__Vorgegebener Text__:
# # # # #

Zu hoher Lohn? Betriebsratsvergütung zwischen Bestrafung und Korruption

"Betriebsrat" im Museum des Werkes Hamburg

(Bild: Spitzi-Foto / Shutterstock.com)

Der Bundestag hat die Vergütung von Betriebsräten neu geregelt. Benachteiligungen und Begünstigungen sind unzulässig. Doch reicht das aus, um ihre Arbeit zu schützen?

Die Vergütung von Betriebsratsmitgliedern ist immer wieder Gegenstand von Diskussionen in den Betrieben. In den vergangenen Monaten wurde einigen Betriebsratsmitgliedern das Gehalt gekürzt. Die Unternehmen nahmen ein Gerichtsurteil als Vorwand für die Kürzungen.

Teilweise wurden die Bezüge von Betriebsräten halbiert, wie der Gesamtbetriebsratsvorsitzende des Automobilzulieferers ZF, Achim Dietrich, bei einer Anhörung im April berichtete. Auch die Staatsanwaltschaft wurde aktiv. "Razzia bei VW – auch Vorstandsbüros durchsucht. Staatsanwaltschaft vermutet unzulässig hohe Gehaltszahlungen an Betriebsräte", berichtete das Handelsblatt im vergangenen Jahr.

# # # # #

__Die Daten__:
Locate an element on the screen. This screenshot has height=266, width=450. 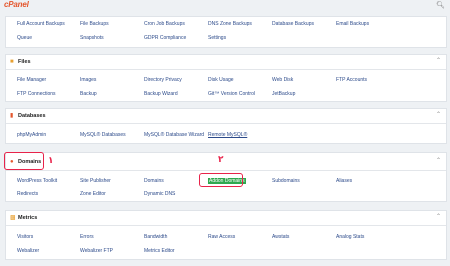
database-backups-link: Database Backups is located at coordinates (293, 24).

# # # # #

Schreibe den Abschnitt aus dem Text zur Betriebsratsvergütung, der mit "(Bild: Spitzi-Foto / Shutterstock.com)" beginnt und fortlaufend bis einschließlich "im vergangenen Jahr." reicht, erneut ab und benenne dabei "Staatsanwaltschaft" in "Ermittlungsbehörde" um. Die Daten stehen in keinem Zusammenhang mit dem Text zur Betriebsratsvergütung.

__Antwort zur Aufgabe__:
(Bild: Spitzi-Foto / Shutterstock.com)

Der Bundestag hat die Vergütung von Betriebsräten neu geregelt. Benachteiligungen und Begünstigungen sind unzulässig. Doch reicht das aus, um ihre Arbeit zu schützen?

Die Vergütung von Betriebsratsmitgliedern ist immer wieder Gegenstand von Diskussionen in den Betrieben. In den vergangenen Monaten wurde einigen Betriebsratsmitgliedern das Gehalt gekürzt. Die Unternehmen nahmen ein Gerichtsurteil als Vorwand für die Kürzungen.

Teilweise wurden die Bezüge von Betriebsräten halbiert, wie der Gesamtbetriebsratsvorsitzende des Automobilzulieferers ZF, Achim Dietrich, bei einer Anhörung im April berichtete. Auch die Ermittlungsbehörde wurde aktiv. "Razzia bei VW – auch Vorstandsbüros durchsucht. Ermittlungsbehörde vermutet unzulässig hohe Gehaltszahlungen an Betriebsräte", berichtete das Handelsblatt im vergangenen Jahr.